### PROBLEM DESCRIPTION
Retyping the records exactly, down to the last line, is the whole job.

### RECORDS TO USE
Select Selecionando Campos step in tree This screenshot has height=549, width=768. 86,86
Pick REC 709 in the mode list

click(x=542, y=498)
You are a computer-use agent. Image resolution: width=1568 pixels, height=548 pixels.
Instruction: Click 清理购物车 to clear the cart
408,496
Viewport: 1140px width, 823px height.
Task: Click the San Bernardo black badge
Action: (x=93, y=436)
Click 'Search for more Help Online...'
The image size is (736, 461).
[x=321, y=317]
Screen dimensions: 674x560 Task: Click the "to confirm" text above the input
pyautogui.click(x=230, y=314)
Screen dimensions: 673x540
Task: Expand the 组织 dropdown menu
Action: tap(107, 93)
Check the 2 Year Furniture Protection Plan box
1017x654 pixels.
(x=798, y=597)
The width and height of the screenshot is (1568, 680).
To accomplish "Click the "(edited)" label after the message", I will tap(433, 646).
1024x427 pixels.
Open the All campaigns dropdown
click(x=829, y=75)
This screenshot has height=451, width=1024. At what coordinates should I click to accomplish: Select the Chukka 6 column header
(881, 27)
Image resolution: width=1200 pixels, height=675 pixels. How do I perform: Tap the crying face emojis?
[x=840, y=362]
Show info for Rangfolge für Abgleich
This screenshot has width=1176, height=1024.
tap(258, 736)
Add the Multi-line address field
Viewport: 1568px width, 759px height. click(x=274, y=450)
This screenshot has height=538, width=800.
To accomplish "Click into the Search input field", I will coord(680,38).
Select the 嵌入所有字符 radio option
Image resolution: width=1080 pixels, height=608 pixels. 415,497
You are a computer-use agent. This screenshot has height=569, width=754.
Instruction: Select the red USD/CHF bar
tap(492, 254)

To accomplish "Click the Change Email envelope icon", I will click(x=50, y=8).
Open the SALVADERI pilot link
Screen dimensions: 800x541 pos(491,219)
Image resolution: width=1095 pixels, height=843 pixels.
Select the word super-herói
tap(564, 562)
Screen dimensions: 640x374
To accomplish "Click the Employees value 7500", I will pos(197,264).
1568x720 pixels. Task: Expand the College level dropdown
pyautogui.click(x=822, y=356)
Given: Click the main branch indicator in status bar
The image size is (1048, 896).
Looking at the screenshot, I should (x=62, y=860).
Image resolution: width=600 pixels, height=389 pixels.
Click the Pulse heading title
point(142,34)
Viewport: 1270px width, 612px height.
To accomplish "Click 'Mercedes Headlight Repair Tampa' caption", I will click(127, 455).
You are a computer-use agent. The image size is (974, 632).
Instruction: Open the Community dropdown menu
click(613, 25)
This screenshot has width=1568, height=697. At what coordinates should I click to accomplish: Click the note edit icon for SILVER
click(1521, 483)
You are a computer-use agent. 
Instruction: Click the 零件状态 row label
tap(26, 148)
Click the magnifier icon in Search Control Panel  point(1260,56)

### RESPONSE BOX
Select Selecionando Campos step in tree This screenshot has height=549, width=768. 86,86
Pick REC 709 in the mode list

click(x=542, y=498)
You are a computer-use agent. Image resolution: width=1568 pixels, height=548 pixels.
Instruction: Click 清理购物车 to clear the cart
408,496
Viewport: 1140px width, 823px height.
Task: Click the San Bernardo black badge
Action: (x=93, y=436)
Click 'Search for more Help Online...'
The image size is (736, 461).
[x=321, y=317]
Screen dimensions: 674x560 Task: Click the "to confirm" text above the input
pyautogui.click(x=230, y=314)
Screen dimensions: 673x540
Task: Expand the 组织 dropdown menu
Action: tap(107, 93)
Check the 2 Year Furniture Protection Plan box
1017x654 pixels.
(x=798, y=597)
The width and height of the screenshot is (1568, 680).
To accomplish "Click the "(edited)" label after the message", I will tap(433, 646).
1024x427 pixels.
Open the All campaigns dropdown
click(x=829, y=75)
This screenshot has height=451, width=1024. At what coordinates should I click to accomplish: Select the Chukka 6 column header
(881, 27)
Image resolution: width=1200 pixels, height=675 pixels. How do I perform: Tap the crying face emojis?
[x=840, y=362]
Show info for Rangfolge für Abgleich
This screenshot has width=1176, height=1024.
tap(258, 736)
Add the Multi-line address field
Viewport: 1568px width, 759px height. click(x=274, y=450)
This screenshot has height=538, width=800.
To accomplish "Click into the Search input field", I will coord(680,38).
Select the 嵌入所有字符 radio option
Image resolution: width=1080 pixels, height=608 pixels. 415,497
You are a computer-use agent. This screenshot has height=569, width=754.
Instruction: Select the red USD/CHF bar
tap(492, 254)

To accomplish "Click the Change Email envelope icon", I will click(x=50, y=8).
Open the SALVADERI pilot link
Screen dimensions: 800x541 pos(491,219)
Image resolution: width=1095 pixels, height=843 pixels.
Select the word super-herói
tap(564, 562)
Screen dimensions: 640x374
To accomplish "Click the Employees value 7500", I will pos(197,264).
1568x720 pixels. Task: Expand the College level dropdown
pyautogui.click(x=822, y=356)
Given: Click the main branch indicator in status bar
The image size is (1048, 896).
Looking at the screenshot, I should (x=62, y=860).
Image resolution: width=600 pixels, height=389 pixels.
Click the Pulse heading title
point(142,34)
Viewport: 1270px width, 612px height.
To accomplish "Click 'Mercedes Headlight Repair Tampa' caption", I will click(127, 455).
You are a computer-use agent. The image size is (974, 632).
Instruction: Open the Community dropdown menu
click(613, 25)
This screenshot has width=1568, height=697. At what coordinates should I click to accomplish: Click the note edit icon for SILVER
click(1521, 483)
You are a computer-use agent. 
Instruction: Click the 零件状态 row label
tap(26, 148)
Click the magnifier icon in Search Control Panel  point(1260,56)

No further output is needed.